Не долго нам пришлось пробыть в больнице. 9 февраля кто‑то из окна увидел, что едут верхом и на повозках, покидая город, казаки. Все, кто мог двигаться, повыскакивали и присоединились к уходившим, родные забрали своих по домам. Весь медицинский персонал разбежался, и остались одни сиделки–казачки и мы — тяжело раненные и бездомные.
К вечеру красные заняли Новочеркасск. Так кончила Морская рота свое существование.

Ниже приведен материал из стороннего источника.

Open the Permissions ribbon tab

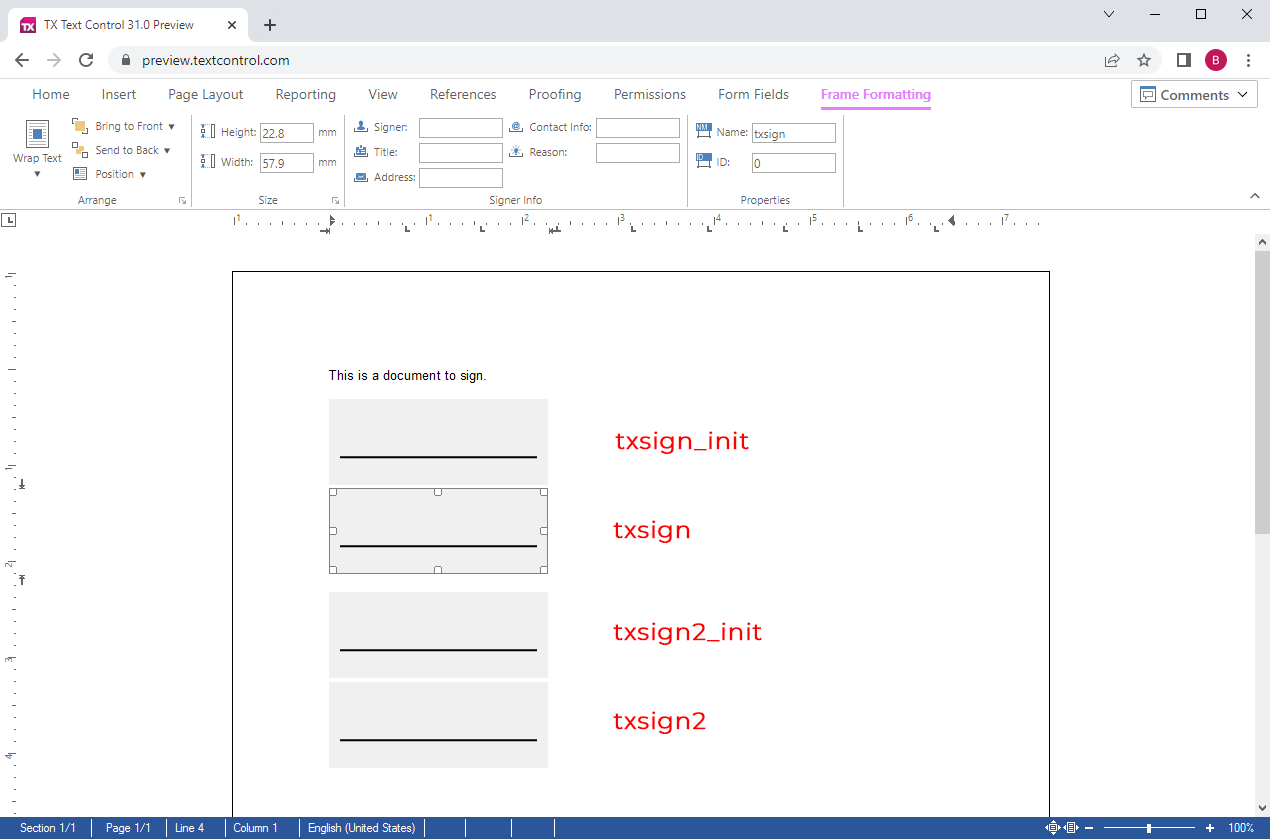(x=649, y=94)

В. Н. Потемкин остался в Ростове и был спрятан одной девушкой. Я и Тихомиров — в Новочеркасске. Два брата Ильвовы и лейтенант Басов присоединились к армии, ушедшей в 1–й Кубанский поход. Басов был убит в одной из первых атак, Сергей Ильвов прострелен в грудь навылет, а Борис ранен в руку. Потолов и Елачич не выдержали и ушли на Кавказ в Баку, где Потолов потом служил у англичан в Персии.
А. Ваксмут
РУССКИМ ЖЕНЩИНАМ [373]
9 февраля 1918 года. День ухода Добровольческой армии в 1–й Кубанский поход. Весь этот день в нашей палате областной больницы Войска Донского в Новочеркасске, забитой до отказа ранеными, прошел очень шумно и в волнении. Сестричка наша Шура Л. выбилась совсем из сил, помогая и снаряжая тех, кто мог еще двигаться, и утешая остающихся. Шура не была сестрой милосердия, она была всего лишь гимназисткой местной гимназии и могла делать лишь то, что подсказывало ей ее любящее сердце.

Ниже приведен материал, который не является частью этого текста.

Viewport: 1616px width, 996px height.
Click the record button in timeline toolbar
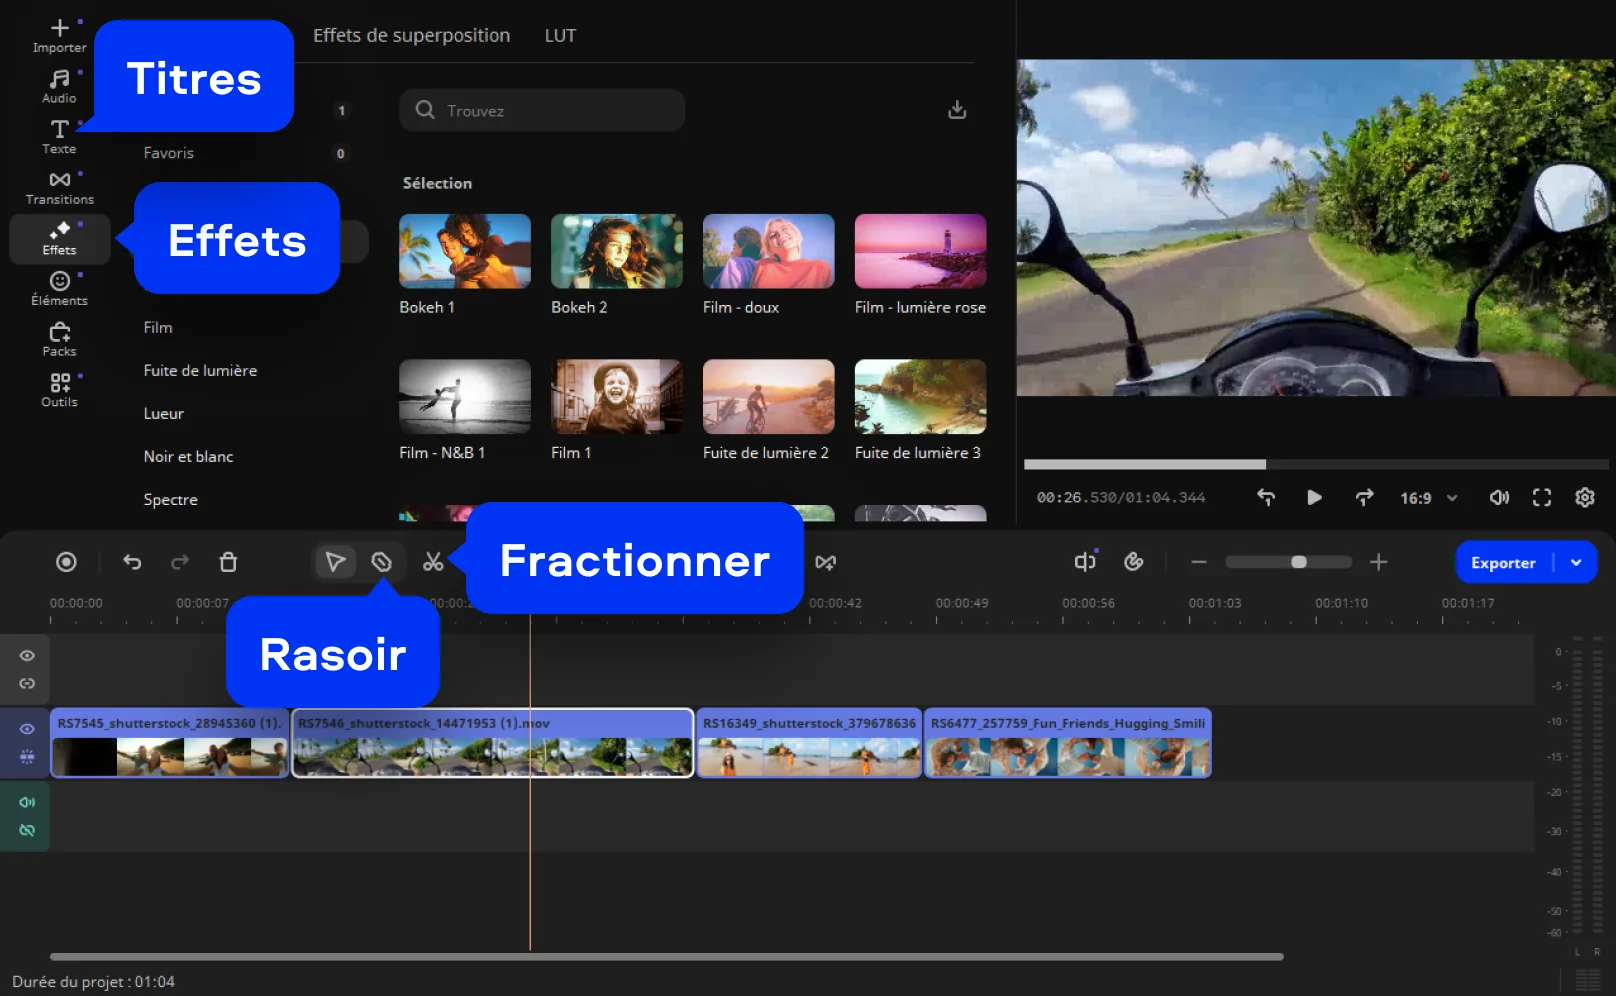pos(66,562)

К вечеру все стихло, как в палате, так и снаружи. Кто мог, сам ушел, кого взяли родственники, и только мы, два моряка — мичман Вася Тихомиров, еще совсем безусый мальчик, и я, — как две рыбы, выброшенные на берег, оказались в беспомощном положении. Весь медицинский персонал улетучился. Шура наша тоже ушла, и только рядом в комнате сиделки–казачки делились своими впечатлениями. Вася заметно волновался — у него нога была прострелена в двух местах, и он не мог ходить; мне же было как‑то безразлично: разрывная пуля, разбившая мое левое плечо, оставила много осколков; эти осколки вызывали нагноение, подымалась температура, и чувство опасности притуплялось. Снаружи был тихий зимний вечер, мороза почти не было, но снегу было много. Небо сверкало звездами, и только изредка раздававшиеся в разных концах города одиночные выстрелы напоминали всем о том ужасе, который вот–вот свалится на нас.